Task statement: Please revise everything from the start of the rows down to the line containing "pyautogui.click(x=417, y=323)", replacing "link" with "hyperlink" and leaving all else unchanged. Return only those rows.

Dataset records:

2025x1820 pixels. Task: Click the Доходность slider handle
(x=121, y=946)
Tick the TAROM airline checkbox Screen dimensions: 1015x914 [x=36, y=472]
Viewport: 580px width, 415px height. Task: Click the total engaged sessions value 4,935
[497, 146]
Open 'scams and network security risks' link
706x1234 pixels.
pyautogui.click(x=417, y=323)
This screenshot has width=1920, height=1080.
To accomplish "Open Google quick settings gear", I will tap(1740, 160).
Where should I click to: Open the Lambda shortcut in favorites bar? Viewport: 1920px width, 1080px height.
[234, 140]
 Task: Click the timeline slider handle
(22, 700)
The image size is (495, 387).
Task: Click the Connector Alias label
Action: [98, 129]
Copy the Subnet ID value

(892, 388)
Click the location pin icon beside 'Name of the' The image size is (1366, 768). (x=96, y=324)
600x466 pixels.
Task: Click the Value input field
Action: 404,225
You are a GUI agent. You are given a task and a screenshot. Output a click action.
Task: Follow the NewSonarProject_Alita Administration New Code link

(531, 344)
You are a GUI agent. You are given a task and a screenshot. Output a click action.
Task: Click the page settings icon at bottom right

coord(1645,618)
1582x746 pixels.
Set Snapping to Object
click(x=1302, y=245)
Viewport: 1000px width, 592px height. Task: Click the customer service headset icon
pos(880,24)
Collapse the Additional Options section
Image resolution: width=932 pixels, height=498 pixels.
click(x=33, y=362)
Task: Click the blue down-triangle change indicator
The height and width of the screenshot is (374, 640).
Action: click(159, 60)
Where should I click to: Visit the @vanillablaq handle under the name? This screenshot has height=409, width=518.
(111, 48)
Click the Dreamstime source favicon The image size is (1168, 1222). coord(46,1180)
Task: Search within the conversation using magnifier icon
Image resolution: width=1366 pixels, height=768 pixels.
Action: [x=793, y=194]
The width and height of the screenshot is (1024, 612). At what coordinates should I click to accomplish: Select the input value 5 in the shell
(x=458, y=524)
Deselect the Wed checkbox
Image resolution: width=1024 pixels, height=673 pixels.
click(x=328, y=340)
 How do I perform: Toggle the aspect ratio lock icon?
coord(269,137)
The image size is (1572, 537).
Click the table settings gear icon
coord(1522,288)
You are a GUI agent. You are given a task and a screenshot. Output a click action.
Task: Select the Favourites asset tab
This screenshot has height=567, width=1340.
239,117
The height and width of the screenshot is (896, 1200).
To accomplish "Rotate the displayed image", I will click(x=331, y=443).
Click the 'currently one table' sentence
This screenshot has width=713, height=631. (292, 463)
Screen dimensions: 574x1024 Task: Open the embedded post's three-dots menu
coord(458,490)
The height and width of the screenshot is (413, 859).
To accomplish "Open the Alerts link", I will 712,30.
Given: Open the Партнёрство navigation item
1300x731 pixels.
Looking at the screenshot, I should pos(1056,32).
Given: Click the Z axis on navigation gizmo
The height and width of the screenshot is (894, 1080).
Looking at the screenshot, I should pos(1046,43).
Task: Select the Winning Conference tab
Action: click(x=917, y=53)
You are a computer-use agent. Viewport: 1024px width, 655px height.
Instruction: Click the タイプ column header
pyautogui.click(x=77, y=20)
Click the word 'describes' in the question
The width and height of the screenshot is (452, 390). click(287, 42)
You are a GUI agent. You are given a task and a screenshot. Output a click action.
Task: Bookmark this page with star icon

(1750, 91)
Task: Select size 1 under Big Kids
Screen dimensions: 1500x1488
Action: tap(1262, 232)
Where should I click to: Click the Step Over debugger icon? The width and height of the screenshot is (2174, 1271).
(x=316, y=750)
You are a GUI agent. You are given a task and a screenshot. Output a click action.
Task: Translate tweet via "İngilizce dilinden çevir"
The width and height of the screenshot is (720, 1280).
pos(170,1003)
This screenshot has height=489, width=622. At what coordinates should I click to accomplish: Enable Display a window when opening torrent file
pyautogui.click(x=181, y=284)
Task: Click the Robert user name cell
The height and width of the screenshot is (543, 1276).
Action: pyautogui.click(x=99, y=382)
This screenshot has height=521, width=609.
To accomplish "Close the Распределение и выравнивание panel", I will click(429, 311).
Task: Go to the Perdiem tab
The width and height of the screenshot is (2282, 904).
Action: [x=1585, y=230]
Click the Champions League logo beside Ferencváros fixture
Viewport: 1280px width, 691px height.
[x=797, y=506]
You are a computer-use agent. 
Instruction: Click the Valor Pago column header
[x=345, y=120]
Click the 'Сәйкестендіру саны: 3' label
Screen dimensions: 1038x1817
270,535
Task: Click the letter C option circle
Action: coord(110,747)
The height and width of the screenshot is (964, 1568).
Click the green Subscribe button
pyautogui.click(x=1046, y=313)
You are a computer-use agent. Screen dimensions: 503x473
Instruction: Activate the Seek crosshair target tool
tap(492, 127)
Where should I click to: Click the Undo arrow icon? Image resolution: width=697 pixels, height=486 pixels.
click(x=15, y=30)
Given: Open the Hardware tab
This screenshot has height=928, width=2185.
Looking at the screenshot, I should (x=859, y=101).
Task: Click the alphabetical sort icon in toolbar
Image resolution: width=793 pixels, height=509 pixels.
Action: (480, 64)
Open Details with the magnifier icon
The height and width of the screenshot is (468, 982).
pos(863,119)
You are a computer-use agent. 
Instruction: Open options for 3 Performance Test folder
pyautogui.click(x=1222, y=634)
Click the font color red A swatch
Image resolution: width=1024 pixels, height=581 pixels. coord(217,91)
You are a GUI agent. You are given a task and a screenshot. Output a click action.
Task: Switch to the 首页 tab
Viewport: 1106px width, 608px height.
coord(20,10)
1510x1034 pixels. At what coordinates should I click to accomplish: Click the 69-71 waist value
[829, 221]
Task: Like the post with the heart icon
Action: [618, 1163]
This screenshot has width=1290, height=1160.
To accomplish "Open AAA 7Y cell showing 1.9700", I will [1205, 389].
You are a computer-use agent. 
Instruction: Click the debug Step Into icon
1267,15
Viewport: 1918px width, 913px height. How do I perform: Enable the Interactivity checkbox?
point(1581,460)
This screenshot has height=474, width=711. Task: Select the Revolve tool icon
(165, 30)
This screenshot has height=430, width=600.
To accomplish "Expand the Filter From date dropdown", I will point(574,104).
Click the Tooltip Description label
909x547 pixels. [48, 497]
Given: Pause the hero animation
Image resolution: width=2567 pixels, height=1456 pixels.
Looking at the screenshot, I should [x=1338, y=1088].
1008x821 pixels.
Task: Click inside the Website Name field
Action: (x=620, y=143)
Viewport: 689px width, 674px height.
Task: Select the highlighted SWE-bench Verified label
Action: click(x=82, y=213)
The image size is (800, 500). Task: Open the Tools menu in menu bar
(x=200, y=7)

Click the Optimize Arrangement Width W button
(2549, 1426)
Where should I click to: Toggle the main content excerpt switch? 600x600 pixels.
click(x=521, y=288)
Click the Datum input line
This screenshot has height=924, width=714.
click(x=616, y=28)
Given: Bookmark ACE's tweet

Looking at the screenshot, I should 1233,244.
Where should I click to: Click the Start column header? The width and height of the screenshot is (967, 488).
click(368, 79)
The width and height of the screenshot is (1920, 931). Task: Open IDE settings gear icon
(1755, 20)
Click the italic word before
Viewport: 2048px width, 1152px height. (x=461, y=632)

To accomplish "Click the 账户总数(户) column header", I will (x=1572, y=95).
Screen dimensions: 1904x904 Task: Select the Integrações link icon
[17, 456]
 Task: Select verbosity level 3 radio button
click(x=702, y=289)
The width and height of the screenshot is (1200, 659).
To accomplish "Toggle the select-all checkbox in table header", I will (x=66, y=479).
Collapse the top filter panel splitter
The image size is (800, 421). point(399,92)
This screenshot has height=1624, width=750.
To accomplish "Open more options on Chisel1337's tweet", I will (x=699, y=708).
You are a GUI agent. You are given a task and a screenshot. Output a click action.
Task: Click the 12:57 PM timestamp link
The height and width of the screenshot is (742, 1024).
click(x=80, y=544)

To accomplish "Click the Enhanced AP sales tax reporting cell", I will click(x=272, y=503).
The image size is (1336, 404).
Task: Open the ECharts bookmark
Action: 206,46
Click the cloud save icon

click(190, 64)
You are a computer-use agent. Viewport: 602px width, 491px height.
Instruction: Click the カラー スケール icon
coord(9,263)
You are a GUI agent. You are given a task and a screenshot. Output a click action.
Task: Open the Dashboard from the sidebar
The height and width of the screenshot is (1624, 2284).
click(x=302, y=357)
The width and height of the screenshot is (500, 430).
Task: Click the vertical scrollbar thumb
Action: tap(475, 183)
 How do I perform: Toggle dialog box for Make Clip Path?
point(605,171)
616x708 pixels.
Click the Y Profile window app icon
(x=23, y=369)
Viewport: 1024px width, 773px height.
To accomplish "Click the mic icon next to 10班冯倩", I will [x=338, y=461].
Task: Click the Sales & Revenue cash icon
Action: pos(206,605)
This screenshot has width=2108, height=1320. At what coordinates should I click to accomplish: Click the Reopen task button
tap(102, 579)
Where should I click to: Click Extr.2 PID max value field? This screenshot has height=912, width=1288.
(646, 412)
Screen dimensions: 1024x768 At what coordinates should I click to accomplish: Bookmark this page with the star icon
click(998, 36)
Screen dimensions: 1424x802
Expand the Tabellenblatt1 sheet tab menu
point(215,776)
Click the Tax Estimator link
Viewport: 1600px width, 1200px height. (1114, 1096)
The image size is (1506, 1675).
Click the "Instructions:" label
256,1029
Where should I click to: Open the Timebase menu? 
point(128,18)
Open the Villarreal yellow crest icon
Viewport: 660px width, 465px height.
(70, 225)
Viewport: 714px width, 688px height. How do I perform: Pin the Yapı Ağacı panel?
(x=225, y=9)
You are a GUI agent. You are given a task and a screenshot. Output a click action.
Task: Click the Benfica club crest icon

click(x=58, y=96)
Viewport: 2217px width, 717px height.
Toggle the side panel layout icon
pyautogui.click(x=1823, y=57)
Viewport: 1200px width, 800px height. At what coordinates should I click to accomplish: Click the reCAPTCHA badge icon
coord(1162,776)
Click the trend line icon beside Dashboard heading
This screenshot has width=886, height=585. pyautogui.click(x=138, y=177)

Complete response:
2025x1820 pixels. Task: Click the Доходность slider handle
(x=121, y=946)
Tick the TAROM airline checkbox Screen dimensions: 1015x914 [x=36, y=472]
Viewport: 580px width, 415px height. Task: Click the total engaged sessions value 4,935
[497, 146]
Open 'scams and network security risks' hyperlink
706x1234 pixels.
pyautogui.click(x=417, y=323)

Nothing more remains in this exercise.